Jakarta, (ANTARA GORONTALO) - Pengamat hukum tata negara Refly Harun menilai DPRD DKI Jakarta tidak pantas mengajukan hak angket kepada Gubernur DKI Jakarta Basuki Tjahaja Purnama atau Ahok perihal dugaan penggelembungan APBD DKI Jakarta 2015.

"Tudingan Ahok soal adanya 'mark-up' APBD, bukan hanya persoalan Pemprov DKI, tapi juga persoalan DPRD DKI. Persoalan ini saling terkait, sehingga DPRD harus rasional dan 'fair'," katanya saat diskusi "Dialog Kenegaraan: Ahok vs DPRD DKI" di Gedung MPR/DPR/DPD Jakarta.

Menurut dia, hak angket adalah hak anggota legislatif untuk meminta penjelasan dari eksekutif secara detil.

Padahal, kata dia, persoalan "mark up" tersebut terkait antara Pemprov dan juga DPRD DKI Jakarta, sehingga anggota DPRD DKI tidak bisa meminta penjelasan dari eksekutif, tapi menafikan legislatif.

Ia menyarankan agar DPRD DKI Jakarta tidak melanjutkan usulan hak angket, tapi mencari solusi melalui musyawarah yang dimediasi Kementerian Dalam Negeri.

Refly juga menyoroti, kisruh antara Ahok dan DPRD DKI Jakarta sesungguhnya adalah persoalan politik yang saling terkait antara eksekutif danlegislatif.

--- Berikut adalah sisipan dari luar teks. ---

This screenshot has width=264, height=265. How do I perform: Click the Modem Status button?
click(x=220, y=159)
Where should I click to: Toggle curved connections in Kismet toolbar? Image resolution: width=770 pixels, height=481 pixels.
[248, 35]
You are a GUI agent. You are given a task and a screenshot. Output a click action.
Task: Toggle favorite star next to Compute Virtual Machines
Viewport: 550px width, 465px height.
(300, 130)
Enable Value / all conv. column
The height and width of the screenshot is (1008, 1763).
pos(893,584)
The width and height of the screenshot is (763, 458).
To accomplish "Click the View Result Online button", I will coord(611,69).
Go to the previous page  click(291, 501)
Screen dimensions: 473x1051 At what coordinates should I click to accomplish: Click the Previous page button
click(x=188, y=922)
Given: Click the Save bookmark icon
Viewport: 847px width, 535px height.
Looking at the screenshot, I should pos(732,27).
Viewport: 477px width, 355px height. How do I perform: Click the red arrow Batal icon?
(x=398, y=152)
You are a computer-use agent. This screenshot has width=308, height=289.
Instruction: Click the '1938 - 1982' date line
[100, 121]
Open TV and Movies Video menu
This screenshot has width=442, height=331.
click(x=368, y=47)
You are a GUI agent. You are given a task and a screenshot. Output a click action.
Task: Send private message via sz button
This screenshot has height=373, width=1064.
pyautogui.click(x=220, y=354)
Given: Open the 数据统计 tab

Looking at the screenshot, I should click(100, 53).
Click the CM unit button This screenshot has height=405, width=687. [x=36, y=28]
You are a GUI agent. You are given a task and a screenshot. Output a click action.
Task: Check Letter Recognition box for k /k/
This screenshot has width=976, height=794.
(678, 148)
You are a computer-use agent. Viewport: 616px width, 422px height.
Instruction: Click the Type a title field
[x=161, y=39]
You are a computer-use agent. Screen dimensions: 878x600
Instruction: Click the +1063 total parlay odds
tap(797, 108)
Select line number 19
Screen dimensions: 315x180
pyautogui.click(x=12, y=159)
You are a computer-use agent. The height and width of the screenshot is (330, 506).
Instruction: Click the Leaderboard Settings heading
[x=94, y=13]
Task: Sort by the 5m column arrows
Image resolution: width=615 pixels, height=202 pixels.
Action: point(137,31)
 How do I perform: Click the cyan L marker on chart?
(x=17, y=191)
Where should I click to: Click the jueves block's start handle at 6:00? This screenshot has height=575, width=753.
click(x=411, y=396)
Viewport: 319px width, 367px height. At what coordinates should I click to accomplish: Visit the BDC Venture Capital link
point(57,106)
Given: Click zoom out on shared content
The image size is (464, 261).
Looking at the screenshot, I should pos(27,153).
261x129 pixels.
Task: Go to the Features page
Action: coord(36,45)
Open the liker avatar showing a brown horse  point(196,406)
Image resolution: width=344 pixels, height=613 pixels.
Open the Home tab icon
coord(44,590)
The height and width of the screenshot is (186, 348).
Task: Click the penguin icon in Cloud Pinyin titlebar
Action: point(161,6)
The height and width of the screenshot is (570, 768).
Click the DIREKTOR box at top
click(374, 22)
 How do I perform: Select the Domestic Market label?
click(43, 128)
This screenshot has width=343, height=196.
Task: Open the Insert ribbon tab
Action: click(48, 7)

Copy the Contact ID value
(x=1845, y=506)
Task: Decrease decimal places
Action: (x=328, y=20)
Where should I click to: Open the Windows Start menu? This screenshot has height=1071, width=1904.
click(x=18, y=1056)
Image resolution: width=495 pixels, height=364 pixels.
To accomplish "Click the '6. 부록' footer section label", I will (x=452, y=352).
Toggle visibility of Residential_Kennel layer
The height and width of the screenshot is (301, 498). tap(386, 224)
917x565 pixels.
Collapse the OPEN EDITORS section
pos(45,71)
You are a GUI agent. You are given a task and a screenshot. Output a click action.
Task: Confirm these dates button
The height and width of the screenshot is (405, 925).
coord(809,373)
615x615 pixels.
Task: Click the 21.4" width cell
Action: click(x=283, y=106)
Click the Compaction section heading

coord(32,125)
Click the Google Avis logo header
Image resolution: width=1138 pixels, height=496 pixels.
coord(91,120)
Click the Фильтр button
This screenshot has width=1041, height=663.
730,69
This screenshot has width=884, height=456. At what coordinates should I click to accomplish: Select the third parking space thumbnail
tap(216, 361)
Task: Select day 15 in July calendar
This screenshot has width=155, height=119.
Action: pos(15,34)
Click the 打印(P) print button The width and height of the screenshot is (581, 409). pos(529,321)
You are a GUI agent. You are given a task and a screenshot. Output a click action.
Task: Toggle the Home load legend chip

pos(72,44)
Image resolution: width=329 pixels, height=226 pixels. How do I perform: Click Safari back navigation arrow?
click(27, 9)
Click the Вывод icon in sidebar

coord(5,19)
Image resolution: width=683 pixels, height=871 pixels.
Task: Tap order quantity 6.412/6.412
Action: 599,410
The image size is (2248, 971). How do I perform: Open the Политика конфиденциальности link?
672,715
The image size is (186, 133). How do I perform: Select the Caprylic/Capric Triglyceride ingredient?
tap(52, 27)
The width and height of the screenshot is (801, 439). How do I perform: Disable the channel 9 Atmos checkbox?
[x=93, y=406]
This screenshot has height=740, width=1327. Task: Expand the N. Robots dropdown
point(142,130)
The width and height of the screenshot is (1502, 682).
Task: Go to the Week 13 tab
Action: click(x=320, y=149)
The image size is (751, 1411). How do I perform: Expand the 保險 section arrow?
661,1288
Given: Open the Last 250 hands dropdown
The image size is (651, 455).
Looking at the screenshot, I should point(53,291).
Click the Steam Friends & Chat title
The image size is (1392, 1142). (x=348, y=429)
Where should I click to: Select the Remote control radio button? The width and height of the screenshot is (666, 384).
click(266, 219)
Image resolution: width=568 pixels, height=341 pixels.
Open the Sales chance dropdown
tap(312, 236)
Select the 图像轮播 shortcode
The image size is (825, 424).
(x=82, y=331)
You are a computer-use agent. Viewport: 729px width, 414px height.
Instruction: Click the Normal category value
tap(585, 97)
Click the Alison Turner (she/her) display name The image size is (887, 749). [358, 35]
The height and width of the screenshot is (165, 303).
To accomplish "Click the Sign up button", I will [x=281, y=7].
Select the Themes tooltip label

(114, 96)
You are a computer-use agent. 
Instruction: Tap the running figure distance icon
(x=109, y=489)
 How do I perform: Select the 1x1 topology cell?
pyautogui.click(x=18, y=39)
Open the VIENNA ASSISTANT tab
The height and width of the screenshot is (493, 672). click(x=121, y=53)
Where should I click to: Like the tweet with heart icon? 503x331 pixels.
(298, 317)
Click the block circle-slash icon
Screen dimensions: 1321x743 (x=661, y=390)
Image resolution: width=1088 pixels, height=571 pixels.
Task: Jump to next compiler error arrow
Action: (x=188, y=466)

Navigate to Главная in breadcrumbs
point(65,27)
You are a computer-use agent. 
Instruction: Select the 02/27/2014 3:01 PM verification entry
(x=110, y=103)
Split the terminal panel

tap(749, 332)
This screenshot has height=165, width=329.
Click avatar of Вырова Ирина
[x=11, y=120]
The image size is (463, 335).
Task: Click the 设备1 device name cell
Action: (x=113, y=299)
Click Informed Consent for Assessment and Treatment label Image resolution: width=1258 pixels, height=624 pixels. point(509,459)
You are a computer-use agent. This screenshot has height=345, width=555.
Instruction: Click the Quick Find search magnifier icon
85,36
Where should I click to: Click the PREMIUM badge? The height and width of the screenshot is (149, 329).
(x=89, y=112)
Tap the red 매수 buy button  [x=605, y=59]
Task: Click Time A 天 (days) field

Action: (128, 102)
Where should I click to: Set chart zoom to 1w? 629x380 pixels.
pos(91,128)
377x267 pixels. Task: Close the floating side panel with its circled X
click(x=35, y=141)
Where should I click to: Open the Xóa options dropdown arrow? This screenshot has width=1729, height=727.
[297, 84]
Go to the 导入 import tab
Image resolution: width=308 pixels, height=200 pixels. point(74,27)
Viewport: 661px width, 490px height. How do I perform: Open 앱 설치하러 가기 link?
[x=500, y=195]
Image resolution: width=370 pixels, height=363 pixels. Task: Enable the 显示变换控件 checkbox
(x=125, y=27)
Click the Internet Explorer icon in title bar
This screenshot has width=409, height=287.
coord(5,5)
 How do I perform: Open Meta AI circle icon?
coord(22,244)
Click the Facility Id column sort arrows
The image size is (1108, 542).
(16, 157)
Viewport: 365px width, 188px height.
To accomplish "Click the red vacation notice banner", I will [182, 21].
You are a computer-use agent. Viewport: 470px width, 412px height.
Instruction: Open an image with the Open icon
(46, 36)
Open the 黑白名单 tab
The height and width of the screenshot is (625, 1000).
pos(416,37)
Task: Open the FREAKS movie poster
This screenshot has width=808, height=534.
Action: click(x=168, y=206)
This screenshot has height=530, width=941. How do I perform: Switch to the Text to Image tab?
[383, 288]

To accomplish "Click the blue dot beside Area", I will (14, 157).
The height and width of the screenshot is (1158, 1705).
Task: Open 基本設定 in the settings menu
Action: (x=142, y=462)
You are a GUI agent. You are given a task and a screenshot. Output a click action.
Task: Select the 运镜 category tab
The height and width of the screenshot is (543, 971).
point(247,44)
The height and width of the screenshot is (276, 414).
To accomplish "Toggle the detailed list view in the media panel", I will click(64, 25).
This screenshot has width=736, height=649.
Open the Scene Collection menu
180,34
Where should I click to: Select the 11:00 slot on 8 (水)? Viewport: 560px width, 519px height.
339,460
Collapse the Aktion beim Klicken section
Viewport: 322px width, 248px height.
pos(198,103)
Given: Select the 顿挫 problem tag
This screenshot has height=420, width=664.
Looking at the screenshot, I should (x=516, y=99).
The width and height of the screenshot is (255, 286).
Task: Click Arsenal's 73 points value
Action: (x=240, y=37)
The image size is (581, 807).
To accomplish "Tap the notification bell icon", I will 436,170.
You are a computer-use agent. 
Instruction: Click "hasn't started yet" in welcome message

"Persoalan ini tidak hanya terjadi di DKI Jakarta, tapi juga terjadi di sejumlah daerah lainnya," katanya.

Menurut dia, jika setelah dimediasi Kementerian Dalam Negeri masih terjadi "dead lock", maka sebaiknya Pemprov DKI menggunakan APBD 2014.

Saat ini, kata dia, sudah memasuki Maret 2015, jika APBD tidak segera cair, maka akan menghambat kinerja Pemerintahan Provinsi DKI Jakarta secara keseluruhan.

Sebelumnya, Ahok menuding adanya "mark-up" usulan anggaran dalam APBD 2015 hingga Rp12,1 triliun.